Preparing the Community: Strategies for the De-escalation of Conflict
- Produce Civility Statements or Introduce Existing Materials on Managing Controversial Discussions (Is civility however always the goal?)
- Prepared Statements: Statements (sermons) made by the rabbi that are likely to provoke controversy should be fully written out in advance and available for distribution. Questions concerning “what did the rabbi actually say” can be quickly clarified by the presence of such texts.
- Words matter! The language at times is as important as the content, as particular phrases carry with them politically-charged messages.
- Meet with Key Congregational Leaders: Such conversations can be held in advance, so as to alert leadership about the potential fall-out over a forthcoming sermon or public action.
- Ask the Rabbi Session: Following such a sermon, host a conversation with the rabbi where congregants can gain further clarity in connection with the rabbi’s message.
- Create Table/Living Room Conversations: In response to or in anticipation of a controversial sermon presentation: https://www.resettingthetable.org/
- Bring in an Outside Facilitator: If you believe that having a neutral voice in the room will help to deflate anger and focus the conversation to be more productive, you may wish to use such a resource.

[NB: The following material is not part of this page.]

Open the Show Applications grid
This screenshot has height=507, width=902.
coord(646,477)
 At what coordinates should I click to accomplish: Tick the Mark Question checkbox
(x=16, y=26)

We are reminded that often out of a deep personal sense of obligation and loyalty to the tradition, our rabbis are seeking to reflect in their words and actions the ideals and mandates of Judaism. Their rabbinate is their Torah.
Acknowledging that our communities are experiencing great divisions around both domestic policies and international concerns, it is important to understand what are the possible pathways for moving forward when introducing such complex and controversial issues. This is a snapshot into certain patterns of rabbinic practice. It represents a sampling of the current set of behaviors and practices being employed and the challenges that are present!*
- The material introduced here was part of a recent presentation to a group of rabbis.
- I am particularly appreciative of the input provided for this article by a number of rabbis, including Stanley Davids, Denise Eger, and Jocee Hudson.
Dr. Steven Windmueller is the Rabbi Alfred Gottschalk Emeritus Professor of Jewish Communal Service at the Jack H. Skirball Campus of HUC-JIR, Los Angeles. His writings can be found on his website: www.thewindreport.com.